The landscape isn't all bleak, however. Many of the challenges that need to be overcome in connection with the 2003 VC Regulation relate to purely financial interests of a foreign venture capitalist. While actual cases of fund transactions under the regulations to date are few, a number of investors are in the planning stages of establishing a foreign-invested venture capital enterprise (a VC Enterprise) under the 2003 VC Regulation. We attribute much of this activity to strategic benefits that may be achieved through an on-shore fund structure. For example, reduced approval requirements for investments in portfolio companies available under the 2003 VC Regulation may be more important for securing a local partner with strategic market positioning in the PRC or a key technology than a liquid exit opportunity on an offshore securities market. In addition, local funds may be raised more easily due because RMB-denominated funds may be established. The ability to partner with local investors may also lead to strategic advantages in obtaining first looks at local companies. These and other benefits of the 2003 VC Regulation are beyond the scope of this article. However, note that despite the challenges inherent in the 2003 VC Regulation further described below, certain strategic investors with strategic objectives may find the current environment palatable for establishment of a VC Enterprise.

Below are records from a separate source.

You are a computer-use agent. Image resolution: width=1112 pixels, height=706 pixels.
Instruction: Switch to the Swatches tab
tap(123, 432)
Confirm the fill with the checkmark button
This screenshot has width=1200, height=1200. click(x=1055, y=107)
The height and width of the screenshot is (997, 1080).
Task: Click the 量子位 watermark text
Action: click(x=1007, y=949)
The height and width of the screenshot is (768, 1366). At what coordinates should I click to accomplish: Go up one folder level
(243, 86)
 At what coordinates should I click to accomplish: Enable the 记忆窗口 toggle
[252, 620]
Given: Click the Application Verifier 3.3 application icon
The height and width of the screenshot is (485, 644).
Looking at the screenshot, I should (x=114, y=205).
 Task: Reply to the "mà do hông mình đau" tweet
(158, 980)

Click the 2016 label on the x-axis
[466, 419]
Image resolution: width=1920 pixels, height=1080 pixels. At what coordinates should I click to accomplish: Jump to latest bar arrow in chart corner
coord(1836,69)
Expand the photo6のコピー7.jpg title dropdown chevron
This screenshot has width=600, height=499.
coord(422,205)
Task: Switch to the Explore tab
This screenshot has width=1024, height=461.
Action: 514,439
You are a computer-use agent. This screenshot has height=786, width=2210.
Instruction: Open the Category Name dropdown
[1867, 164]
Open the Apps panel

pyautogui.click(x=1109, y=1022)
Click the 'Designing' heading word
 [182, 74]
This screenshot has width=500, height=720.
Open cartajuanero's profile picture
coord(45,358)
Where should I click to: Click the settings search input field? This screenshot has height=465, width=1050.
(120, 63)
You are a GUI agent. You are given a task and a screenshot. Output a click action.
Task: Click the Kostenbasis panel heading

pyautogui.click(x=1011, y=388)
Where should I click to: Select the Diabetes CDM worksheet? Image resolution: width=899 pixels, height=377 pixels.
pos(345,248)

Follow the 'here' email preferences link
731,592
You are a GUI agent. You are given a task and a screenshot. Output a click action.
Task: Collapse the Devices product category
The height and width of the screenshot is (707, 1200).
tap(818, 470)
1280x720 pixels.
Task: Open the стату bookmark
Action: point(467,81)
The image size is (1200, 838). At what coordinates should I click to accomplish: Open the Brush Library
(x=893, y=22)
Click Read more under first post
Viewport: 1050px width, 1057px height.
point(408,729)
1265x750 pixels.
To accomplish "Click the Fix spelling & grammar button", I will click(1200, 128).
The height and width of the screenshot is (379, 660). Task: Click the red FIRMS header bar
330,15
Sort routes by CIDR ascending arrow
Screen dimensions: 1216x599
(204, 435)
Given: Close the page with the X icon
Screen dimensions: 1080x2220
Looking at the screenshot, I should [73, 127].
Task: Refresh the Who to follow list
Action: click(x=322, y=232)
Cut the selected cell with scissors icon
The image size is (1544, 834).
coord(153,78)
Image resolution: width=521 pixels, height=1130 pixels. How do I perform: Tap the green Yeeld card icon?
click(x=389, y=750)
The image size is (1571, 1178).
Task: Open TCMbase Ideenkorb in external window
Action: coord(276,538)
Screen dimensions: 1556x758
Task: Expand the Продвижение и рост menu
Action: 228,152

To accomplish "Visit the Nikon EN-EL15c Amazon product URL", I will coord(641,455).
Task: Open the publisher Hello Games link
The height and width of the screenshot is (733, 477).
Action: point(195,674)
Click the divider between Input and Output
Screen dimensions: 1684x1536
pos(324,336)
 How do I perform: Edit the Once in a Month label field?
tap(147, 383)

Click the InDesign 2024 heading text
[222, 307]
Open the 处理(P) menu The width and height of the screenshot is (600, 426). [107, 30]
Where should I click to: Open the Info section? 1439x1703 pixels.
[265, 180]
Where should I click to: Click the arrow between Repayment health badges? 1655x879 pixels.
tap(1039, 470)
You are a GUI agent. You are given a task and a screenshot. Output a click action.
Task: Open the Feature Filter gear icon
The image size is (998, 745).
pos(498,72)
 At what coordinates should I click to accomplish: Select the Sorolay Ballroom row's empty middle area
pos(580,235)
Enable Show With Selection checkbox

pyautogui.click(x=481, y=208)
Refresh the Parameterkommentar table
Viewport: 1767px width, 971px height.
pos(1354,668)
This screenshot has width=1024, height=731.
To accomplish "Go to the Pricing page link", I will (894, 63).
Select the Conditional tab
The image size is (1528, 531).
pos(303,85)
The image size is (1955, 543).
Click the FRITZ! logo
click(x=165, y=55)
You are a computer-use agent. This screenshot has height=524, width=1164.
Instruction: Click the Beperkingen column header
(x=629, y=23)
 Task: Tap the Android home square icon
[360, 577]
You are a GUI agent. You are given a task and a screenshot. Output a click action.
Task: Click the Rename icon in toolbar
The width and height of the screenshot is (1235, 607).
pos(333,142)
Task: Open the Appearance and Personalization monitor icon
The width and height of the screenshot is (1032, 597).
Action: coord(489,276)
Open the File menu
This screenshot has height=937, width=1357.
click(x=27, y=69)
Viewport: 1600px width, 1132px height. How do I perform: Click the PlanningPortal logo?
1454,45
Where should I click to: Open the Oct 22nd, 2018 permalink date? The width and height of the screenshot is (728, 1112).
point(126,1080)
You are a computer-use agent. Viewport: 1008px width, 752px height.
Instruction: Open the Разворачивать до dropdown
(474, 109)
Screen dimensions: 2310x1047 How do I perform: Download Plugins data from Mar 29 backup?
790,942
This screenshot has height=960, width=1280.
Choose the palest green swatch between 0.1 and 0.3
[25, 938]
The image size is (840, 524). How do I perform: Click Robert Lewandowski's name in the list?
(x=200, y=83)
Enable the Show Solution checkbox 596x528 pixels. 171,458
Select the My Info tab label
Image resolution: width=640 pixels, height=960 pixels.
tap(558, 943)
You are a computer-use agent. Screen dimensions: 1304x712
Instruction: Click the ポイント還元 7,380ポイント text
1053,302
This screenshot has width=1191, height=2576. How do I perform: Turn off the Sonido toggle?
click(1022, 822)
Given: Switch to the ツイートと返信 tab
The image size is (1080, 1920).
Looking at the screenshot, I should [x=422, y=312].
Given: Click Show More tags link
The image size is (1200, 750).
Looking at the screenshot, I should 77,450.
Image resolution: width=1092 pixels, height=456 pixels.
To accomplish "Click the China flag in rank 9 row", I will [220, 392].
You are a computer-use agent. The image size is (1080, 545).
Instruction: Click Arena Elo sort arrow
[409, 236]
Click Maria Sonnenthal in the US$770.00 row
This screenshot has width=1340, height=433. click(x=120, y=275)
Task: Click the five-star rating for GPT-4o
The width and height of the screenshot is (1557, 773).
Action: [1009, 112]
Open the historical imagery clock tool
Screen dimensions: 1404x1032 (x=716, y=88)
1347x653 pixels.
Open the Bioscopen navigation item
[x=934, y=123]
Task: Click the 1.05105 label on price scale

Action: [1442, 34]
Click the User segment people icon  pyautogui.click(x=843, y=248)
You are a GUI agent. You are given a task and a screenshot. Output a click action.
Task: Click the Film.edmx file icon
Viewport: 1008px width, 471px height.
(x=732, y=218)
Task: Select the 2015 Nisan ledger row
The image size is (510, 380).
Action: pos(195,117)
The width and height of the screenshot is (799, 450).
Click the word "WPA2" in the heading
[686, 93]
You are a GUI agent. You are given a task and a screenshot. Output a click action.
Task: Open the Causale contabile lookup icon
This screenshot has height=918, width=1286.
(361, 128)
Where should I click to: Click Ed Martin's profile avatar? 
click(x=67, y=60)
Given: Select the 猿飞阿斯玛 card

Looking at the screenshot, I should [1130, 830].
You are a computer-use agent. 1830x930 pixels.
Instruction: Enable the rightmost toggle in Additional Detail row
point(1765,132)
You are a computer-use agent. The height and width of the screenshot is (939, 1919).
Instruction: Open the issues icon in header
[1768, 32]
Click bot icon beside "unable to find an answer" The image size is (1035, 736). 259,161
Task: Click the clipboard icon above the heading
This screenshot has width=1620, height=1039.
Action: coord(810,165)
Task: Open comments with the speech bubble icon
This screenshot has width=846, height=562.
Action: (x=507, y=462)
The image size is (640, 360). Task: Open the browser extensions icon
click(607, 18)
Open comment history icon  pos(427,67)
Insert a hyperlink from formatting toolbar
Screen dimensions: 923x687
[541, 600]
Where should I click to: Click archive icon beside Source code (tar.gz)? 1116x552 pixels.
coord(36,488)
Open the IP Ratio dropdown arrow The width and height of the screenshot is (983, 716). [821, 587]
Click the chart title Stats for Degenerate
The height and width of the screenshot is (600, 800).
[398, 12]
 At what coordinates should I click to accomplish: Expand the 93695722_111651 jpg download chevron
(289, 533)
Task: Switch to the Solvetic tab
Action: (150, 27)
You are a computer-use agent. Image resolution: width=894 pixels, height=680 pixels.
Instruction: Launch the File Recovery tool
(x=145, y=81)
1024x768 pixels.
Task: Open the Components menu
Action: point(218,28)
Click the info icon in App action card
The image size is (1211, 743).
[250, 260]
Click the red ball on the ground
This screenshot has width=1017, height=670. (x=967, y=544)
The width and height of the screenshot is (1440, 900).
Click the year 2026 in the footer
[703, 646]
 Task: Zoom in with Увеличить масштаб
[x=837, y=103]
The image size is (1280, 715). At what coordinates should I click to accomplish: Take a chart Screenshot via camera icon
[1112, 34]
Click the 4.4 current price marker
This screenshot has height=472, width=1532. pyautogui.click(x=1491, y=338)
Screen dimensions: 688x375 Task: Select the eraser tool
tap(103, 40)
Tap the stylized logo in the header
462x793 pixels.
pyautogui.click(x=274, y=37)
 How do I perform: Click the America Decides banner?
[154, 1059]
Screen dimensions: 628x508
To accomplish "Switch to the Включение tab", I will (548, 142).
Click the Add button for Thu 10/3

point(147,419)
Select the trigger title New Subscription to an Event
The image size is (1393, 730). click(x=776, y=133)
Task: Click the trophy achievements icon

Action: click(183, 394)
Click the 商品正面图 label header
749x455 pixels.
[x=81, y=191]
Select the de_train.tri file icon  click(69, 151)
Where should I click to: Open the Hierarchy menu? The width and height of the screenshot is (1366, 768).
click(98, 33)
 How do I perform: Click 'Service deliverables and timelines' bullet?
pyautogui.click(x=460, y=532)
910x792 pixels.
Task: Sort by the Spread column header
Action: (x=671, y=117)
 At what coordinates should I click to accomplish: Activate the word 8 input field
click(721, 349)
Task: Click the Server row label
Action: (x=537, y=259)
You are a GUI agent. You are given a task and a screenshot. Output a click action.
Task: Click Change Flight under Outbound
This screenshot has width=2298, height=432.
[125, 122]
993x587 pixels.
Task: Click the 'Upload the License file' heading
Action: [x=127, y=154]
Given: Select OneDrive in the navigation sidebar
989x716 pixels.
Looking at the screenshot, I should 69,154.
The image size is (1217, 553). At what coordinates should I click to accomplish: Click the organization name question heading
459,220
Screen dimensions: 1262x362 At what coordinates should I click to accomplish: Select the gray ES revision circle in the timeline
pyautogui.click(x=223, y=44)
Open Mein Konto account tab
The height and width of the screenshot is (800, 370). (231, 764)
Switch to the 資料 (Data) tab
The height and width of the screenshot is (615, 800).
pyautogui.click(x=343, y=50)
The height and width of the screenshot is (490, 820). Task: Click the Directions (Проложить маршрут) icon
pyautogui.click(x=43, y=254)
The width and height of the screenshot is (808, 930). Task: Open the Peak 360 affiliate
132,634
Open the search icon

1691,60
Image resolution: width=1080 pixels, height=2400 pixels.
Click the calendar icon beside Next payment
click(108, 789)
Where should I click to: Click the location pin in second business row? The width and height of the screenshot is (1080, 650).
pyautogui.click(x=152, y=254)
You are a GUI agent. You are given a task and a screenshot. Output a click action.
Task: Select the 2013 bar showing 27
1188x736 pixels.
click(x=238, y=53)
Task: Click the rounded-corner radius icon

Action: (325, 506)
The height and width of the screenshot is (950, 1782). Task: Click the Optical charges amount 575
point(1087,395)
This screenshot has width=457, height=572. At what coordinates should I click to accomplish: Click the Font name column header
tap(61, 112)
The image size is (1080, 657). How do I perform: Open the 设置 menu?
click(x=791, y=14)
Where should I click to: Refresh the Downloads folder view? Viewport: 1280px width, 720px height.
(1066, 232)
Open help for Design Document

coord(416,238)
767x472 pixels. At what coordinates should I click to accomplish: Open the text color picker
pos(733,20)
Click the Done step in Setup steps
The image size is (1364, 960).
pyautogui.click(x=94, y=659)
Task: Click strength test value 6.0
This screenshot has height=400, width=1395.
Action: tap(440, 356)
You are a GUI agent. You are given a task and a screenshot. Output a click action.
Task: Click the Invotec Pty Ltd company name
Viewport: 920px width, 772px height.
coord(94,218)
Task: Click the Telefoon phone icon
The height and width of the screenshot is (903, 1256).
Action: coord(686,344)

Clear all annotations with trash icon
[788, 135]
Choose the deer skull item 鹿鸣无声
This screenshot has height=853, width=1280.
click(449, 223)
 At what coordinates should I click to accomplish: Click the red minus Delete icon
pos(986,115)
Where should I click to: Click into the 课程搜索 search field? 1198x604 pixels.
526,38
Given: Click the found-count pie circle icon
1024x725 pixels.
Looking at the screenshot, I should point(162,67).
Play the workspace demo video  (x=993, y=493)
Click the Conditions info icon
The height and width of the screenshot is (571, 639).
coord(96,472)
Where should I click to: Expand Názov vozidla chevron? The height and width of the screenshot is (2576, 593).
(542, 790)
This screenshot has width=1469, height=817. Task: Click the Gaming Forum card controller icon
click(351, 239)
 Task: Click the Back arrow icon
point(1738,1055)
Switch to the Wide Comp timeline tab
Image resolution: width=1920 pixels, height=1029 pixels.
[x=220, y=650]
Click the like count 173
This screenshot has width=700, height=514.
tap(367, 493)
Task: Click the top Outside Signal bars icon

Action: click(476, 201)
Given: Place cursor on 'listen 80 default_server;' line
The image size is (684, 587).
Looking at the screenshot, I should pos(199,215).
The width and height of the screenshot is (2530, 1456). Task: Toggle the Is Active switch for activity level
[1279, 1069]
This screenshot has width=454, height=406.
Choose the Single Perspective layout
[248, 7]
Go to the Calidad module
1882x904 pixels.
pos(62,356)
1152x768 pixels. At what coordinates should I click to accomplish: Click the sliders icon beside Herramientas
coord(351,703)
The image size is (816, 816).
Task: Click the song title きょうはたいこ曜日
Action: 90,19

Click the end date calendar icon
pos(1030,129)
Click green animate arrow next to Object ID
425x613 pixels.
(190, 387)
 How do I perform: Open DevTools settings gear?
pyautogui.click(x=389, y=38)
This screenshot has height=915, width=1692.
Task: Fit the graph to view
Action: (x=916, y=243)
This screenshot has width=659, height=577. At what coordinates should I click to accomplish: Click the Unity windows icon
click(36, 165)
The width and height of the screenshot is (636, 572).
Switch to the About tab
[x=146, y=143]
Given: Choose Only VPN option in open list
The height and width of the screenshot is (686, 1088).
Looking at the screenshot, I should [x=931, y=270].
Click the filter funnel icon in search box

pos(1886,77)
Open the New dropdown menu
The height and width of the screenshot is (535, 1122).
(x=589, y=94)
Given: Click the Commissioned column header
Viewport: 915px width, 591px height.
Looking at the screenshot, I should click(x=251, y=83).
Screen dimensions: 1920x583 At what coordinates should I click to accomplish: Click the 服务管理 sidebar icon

This article summarizes some of the reasons why reception of the 2003 VC Regulation by much of the venture capital community has been lukewarm. Part I of this article describes certain structural concerns of special interest to venture capitalists that are inherent in the PRC capital markets and corporate law in their current stages of development and reform. Part II discusses specific areas of the 2003 VC Regulation that could be improved, and which arguably, in themselves, are sufficient grounds for a foreign investor's decision to choose an offshore fund structure even for investments in portfolio companies organized or primarily operating in China.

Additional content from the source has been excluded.